Une série d’assassinats ciblés en Iran a fait tomber neuf ingénieurs de haut niveau, tous liés au programme nucléaire national. Selon une enquête du site américain The War Zone, ces hommes ont été abattus chez eux, dans leur lit, dans une opération d’une précision et d’une discrétion troublantes. En toile de fond : la lutte silencieuse mais acharnée qu’Israël mène depuis des années contre le développement nucléaire iranien.
Des morts en pleine nuit, sans alerte ni combat
Les faits remontent à quelques semaines, mais les autorités iraniennes gardent le silence. Aucune annonce officielle, pas de deuil public, et encore moins de revendication. Les familles, elles, parlent sous couvert d’anonymat de disparitions « étranges », « brutales », évoquant des décès « sans bruit », au cœur de la nuit. L’absence de traces de lutte laisse croire à des empoisonnements ou à l’usage d’armes silencieuses.
Parmi les victimes : des ingénieurs spécialisés en enrichissement d’uranium, en balistique et en cybersécurité nucléaire. Certains travaillaient dans des installations sensibles à Natanz ou Fordo. Tous avaient un point commun : un profil hautement stratégique pour la République islamique.
L’empreinte d’un ennemi invisible
Pour The War Zone, ces assassinats porteraient la marque du Mossad, le service de renseignement israélien. Rien n’a été officiellement confirmé, mais les précédents — comme la spectaculaire élimination du physicien Mohsen Fakhrizadeh en 2020 — donnent du crédit à cette hypothèse. À l’époque, Téhéran avait accusé Israël d’avoir utilisé une mitrailleuse commandée à distance, montée sur un véhicule télécommandé. Un scénario digne d’un film d’espionnage, mais qui illustre une stratégie israélienne implacable : retarder coûte que coûte l’accès de l’Iran à l’arme atomique.
« Ce que nous voyons là, c’est une guerre de l’ombre, une guerre froide moderne », confie un ancien analyste du renseignement occidental. « Il ne s’agit plus seulement de sabotage industriel, mais d’un ciblage systématique des cerveaux du programme nucléaire. »

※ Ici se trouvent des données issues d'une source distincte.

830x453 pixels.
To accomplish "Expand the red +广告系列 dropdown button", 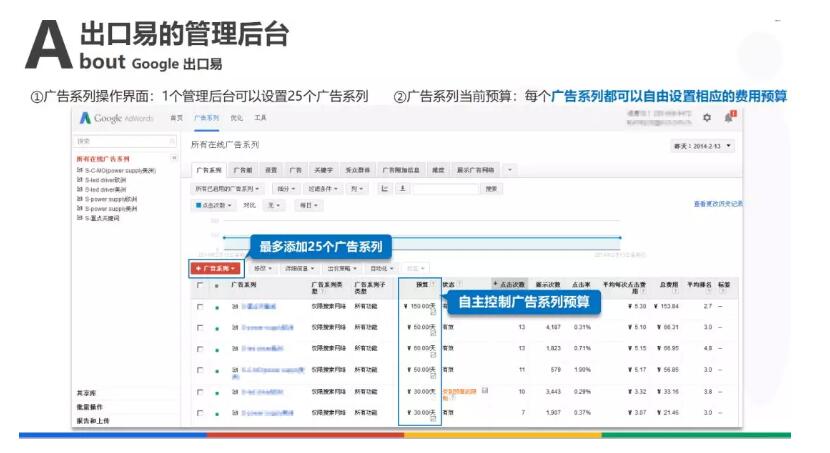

Un message clair, mais risqué
Ces frappes ciblées envoient un double message : à l’Iran, qu’aucun de ses experts n’est hors de portée ; au reste du monde, qu’Israël agit quand les négociations échouent. Mais elles soulèvent aussi des questions éthiques et stratégiques : jusqu’où peut aller une démocratie pour assurer sa sécurité ? Et à quel prix ?

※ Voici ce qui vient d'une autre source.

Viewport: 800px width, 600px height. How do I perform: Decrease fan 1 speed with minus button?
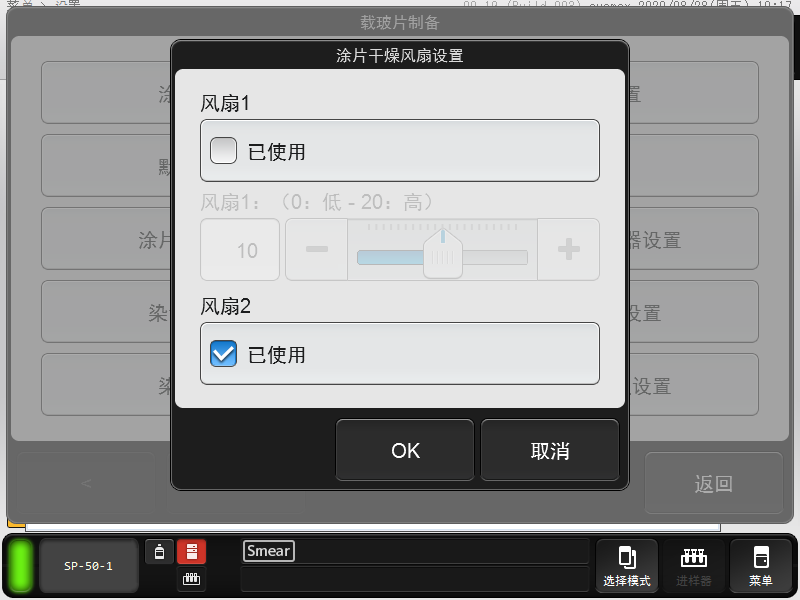click(x=316, y=250)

« Il y a toujours le risque que ces opérations déstabilisent davantage la région », souligne un diplomate européen. « Téhéran pourrait riposter de manière imprévisible. »
En parallèle, les pourparlers sur le nucléaire iranien sont dans l’impasse. Washington et ses alliés espèrent encore une solution diplomatique, tandis que Téhéran continue d’enrichir de l’uranium à des niveaux proches de l’arme nucléaire.

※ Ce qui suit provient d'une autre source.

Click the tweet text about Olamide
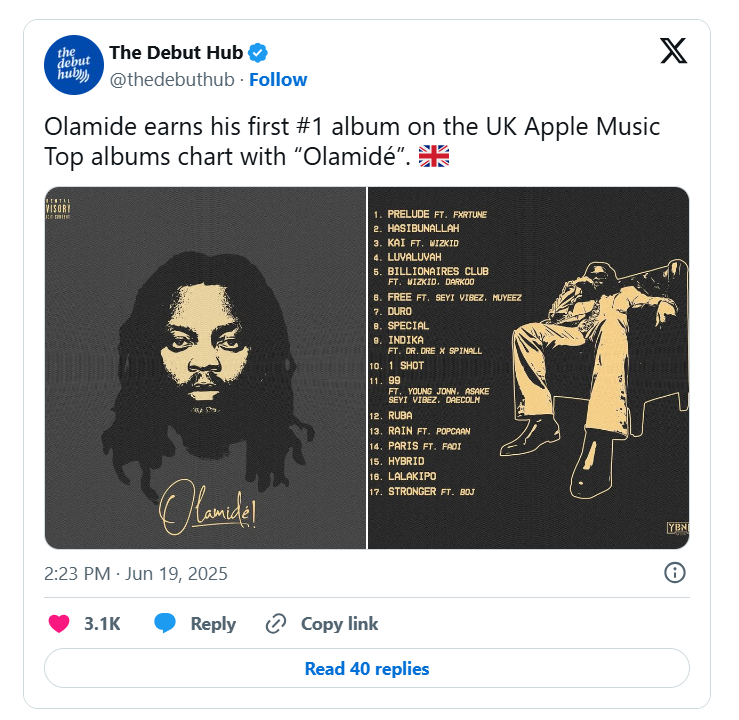 (352, 141)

Des familles en deuil, dans le silence
Les proches des victimes, eux, sont réduits au silence. Dans un régime où la parole publique est strictement encadrée, peu osent s’exprimer. Mais sur les réseaux sociaux, des messages codés, des photos, quelques vers de poésie trahissent la douleur. Aucun hommage officiel n’a été rendu, comme si ces hommes, après avoir été éliminés en silence, devaient aussi disparaître de la mémoire collective.
Ce n’est pas la première fois que des scientifiques iraniens sont la cible d’opérations secrètes. Entre 2010 et 2012, plusieurs figures du programme nucléaire avaient été tuées dans des attentats à la bombe. L’histoire semble se répéter — mais de façon encore plus chirurgicale.
Une guerre sans visage
Dans cette guerre où les drones, les virus informatiques et les tueurs silencieux remplacent les chars, les civils restent souvent les seuls témoins directs. Ils voient passer les convois, entendent les rumeurs, devinent les absences. Et comprennent, peu à peu, qu’une autre guerre se joue, loin des caméras, sans déclaration ni champ de bataille — une guerre où la connaissance devient une cible.